The first line of the entries is where the copy starts and the line with "You are a computer-use" is where it ends; set down each line exactly, both ends included, and drop pictures.

START Information provided

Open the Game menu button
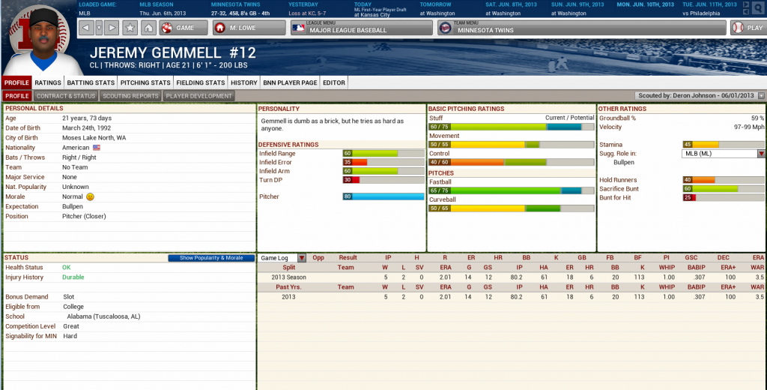Image resolution: width=767 pixels, height=390 pixels. point(178,29)
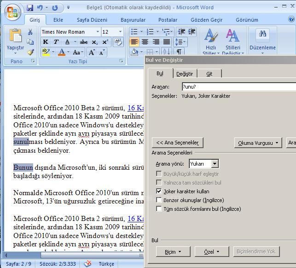Toggle italic formatting
Image resolution: width=296 pixels, height=268 pixels.
point(56,42)
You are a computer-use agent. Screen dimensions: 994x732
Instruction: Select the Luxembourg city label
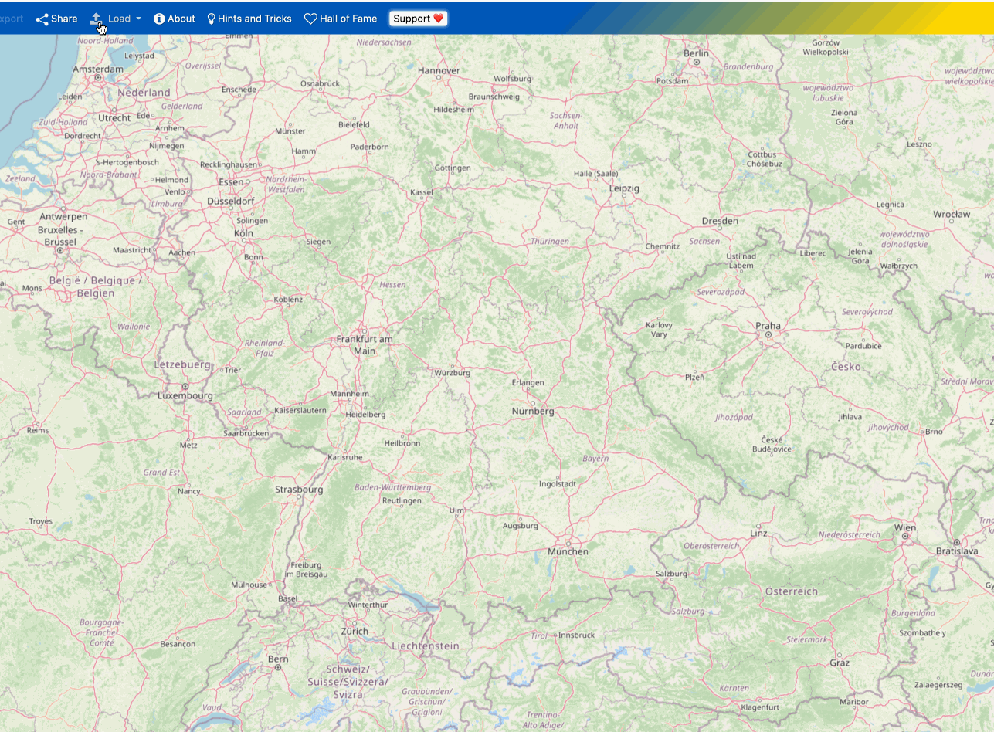click(185, 396)
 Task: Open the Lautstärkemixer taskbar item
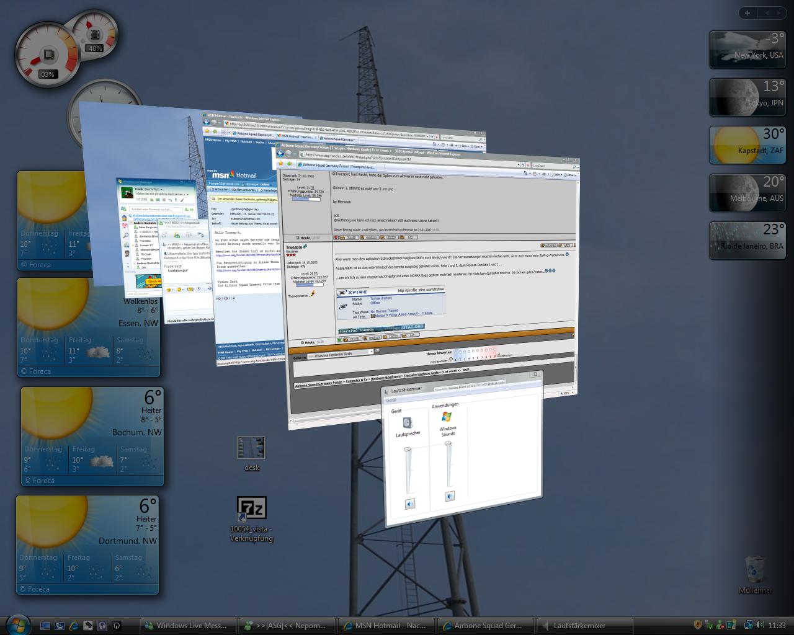(584, 626)
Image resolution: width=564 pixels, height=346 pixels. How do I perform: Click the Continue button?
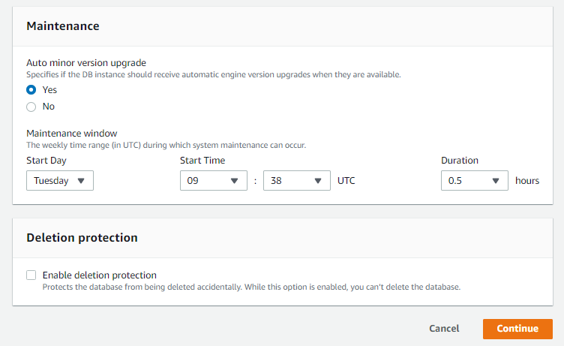tap(518, 329)
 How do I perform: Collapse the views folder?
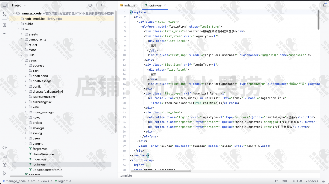[22, 60]

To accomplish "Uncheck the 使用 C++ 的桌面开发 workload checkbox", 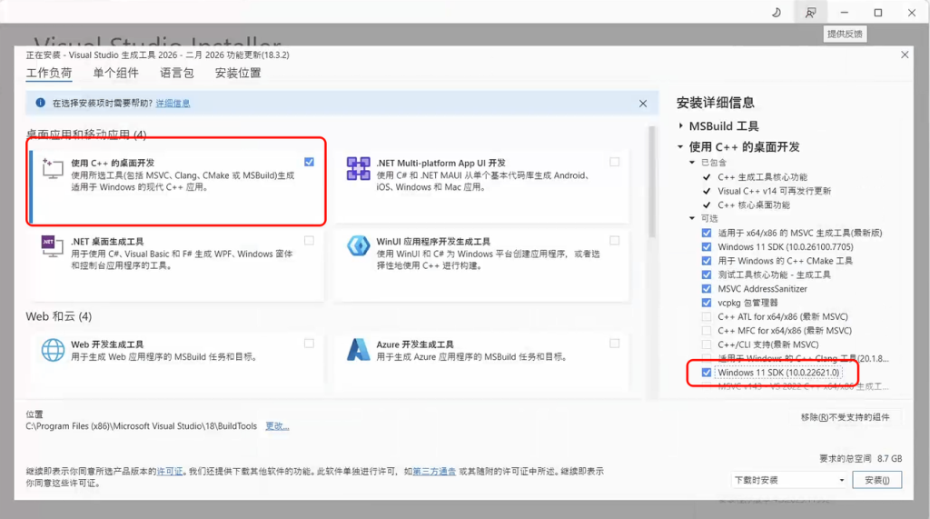I will point(310,162).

END Information provided

- **Response below**:
Open the Game menu button
Image resolution: width=767 pixels, height=390 pixels. point(178,29)
Toggle italic formatting
Image resolution: width=296 pixels, height=268 pixels.
point(56,42)
You are a computer-use agent. Screen dimensions: 994x732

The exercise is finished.